**TASK TO COMPLETE**
Keep the wording of each record exactly the same when you repeat it, and leave out pictures.

**INFORMATION SUPPLIED**
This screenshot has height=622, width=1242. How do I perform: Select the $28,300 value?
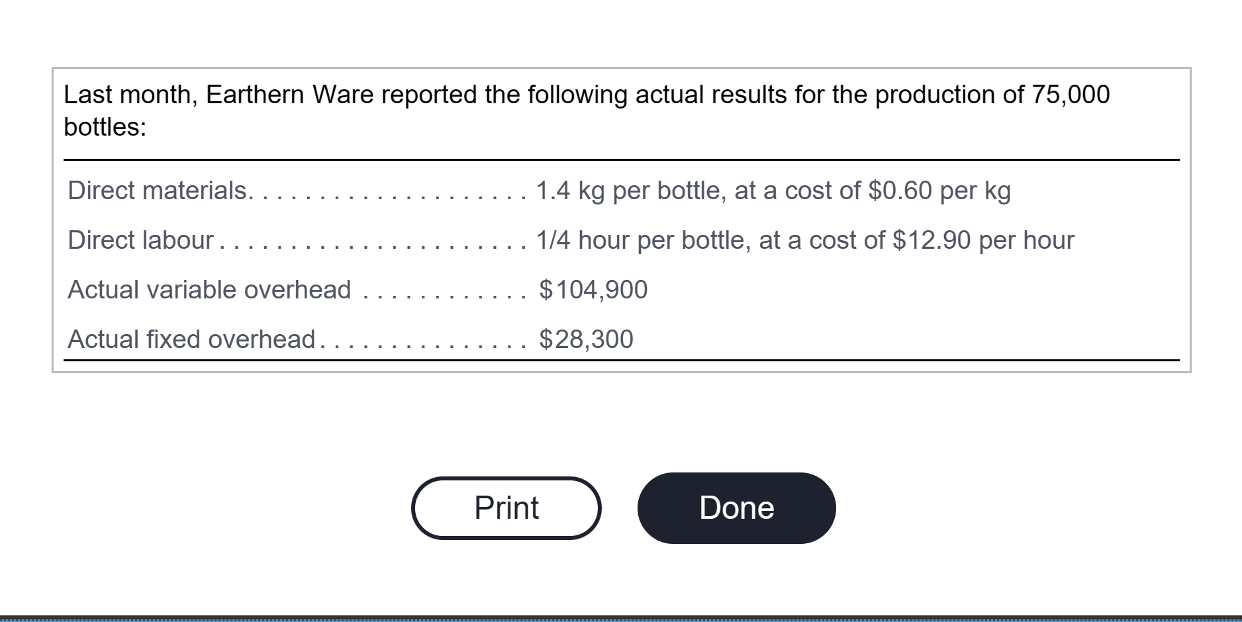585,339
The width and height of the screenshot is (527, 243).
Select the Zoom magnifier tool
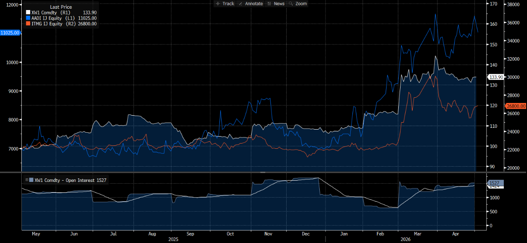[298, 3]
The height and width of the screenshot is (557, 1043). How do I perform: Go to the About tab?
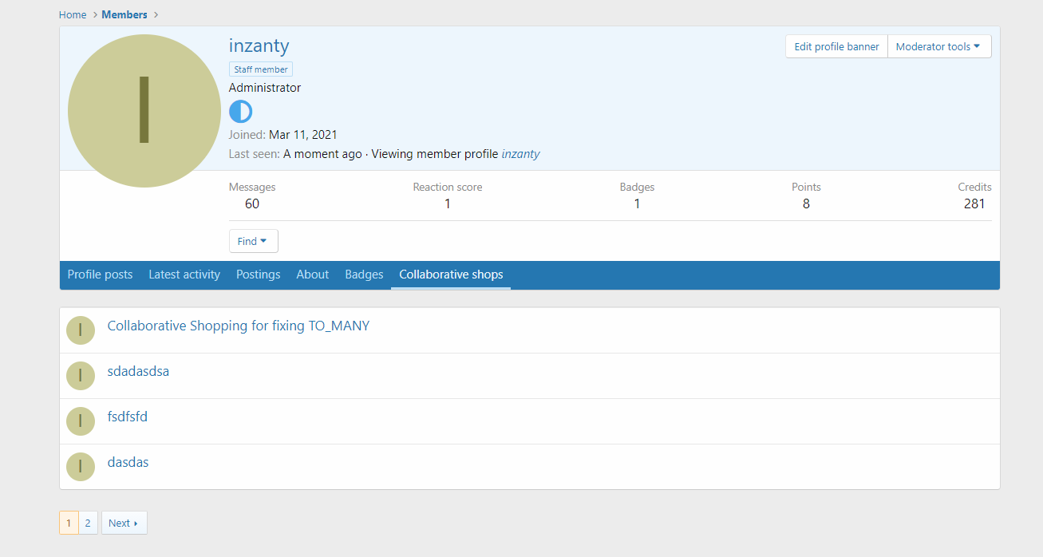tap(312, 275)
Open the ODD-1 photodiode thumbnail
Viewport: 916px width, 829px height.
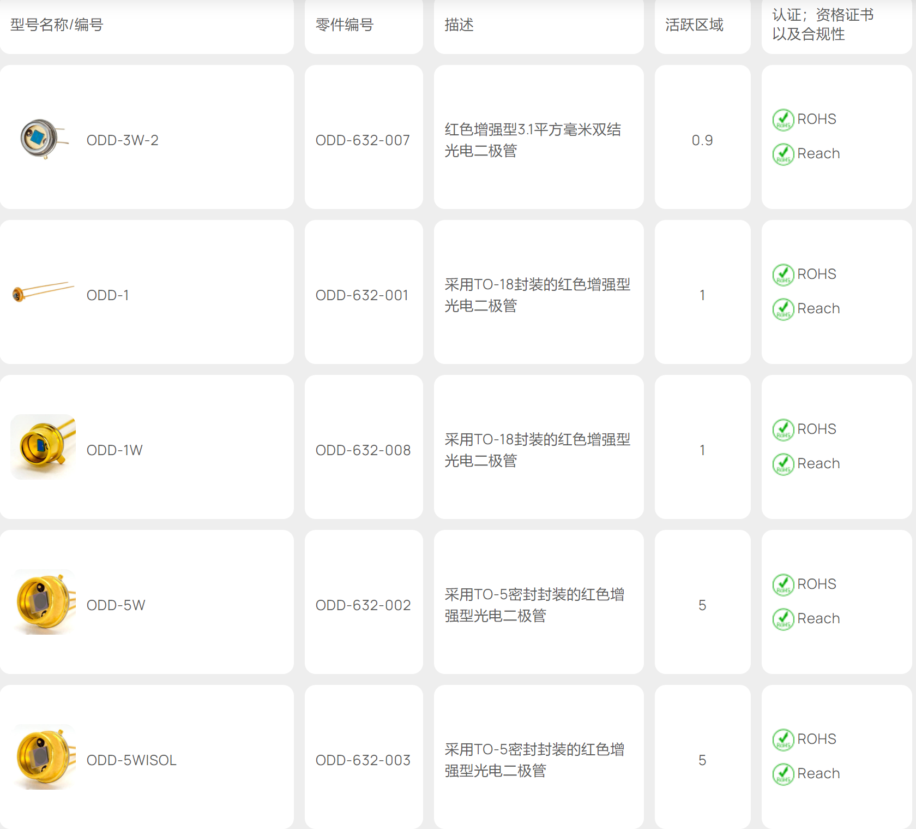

**WRITTEN RESPONSE**
This screenshot has height=622, width=1242. How do I perform: Select the $28,300 value?
585,339
The width and height of the screenshot is (527, 243).
Select the Zoom magnifier tool
[298, 3]
The height and width of the screenshot is (557, 1043). How do I perform: Go to the About tab?
tap(312, 275)
Open the ODD-1 photodiode thumbnail
Viewport: 916px width, 829px height.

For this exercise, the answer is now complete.